Top 5 Technical Analysis Tools

If you are planning to invest in the stock market but couldn’t figure out where to spend, then you can take help from technical analysis tool. The following points will depict the name of five technical analysis tools that would suit your need:

  1. Simple Moving Average

Simple moving average is a widely popular stock market tool, and many users use this instrument for three time period which are 20, 50 and 200 days. This tool shows you the average of the old N number of days which is highly needed. Apart from selling or buying stocks, you can even use this for support or resistance.

  1. Stock Charts

The Stock charts are one of the cleanest and useful tools in the market. You can easily use this tool because it has a clear interface and many experts use this website for its effective result. Stock charts provide various type of free tools to its users, and it has benefited many people when they are about to buy new stock.

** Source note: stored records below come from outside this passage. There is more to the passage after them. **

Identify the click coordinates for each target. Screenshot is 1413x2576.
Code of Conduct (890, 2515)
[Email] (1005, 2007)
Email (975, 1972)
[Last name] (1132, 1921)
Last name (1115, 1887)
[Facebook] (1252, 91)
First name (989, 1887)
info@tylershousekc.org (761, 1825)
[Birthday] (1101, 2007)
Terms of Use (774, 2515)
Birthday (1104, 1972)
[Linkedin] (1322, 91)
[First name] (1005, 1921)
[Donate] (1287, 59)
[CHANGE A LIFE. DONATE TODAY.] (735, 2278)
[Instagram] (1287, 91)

  1. Relative Strength Index

Relative Strength Index is not a simple tool and it useful for traders who can easily understand complex math problems. This tool provides you a chart of comparison result which is calculated from the comparison between profit and loss. Many experts highly applaud this tool because it provides you a reliable result which helps traders to make final decisions.

  1. MACD

Moving Average Convergence and Divergence or MACD is a well-known technical analysis tool, and it provides an efficient result. Although it shares some similarity with SMA but MACD’s indicator provides a different result that comes handy in a different situation. Based on the result you can easily understand when to buy or sell the intended stock.

  1. Parabolic SAR

Parabolic SAR is designed for stock experts who can understand complex calculation, but you can also use this tool after you gather some experience. This is a powerful stock analysis tool which is used all over the world, and its popularity is growing day by day. This tool works well with stock that provides clear tendency when they are analyzed.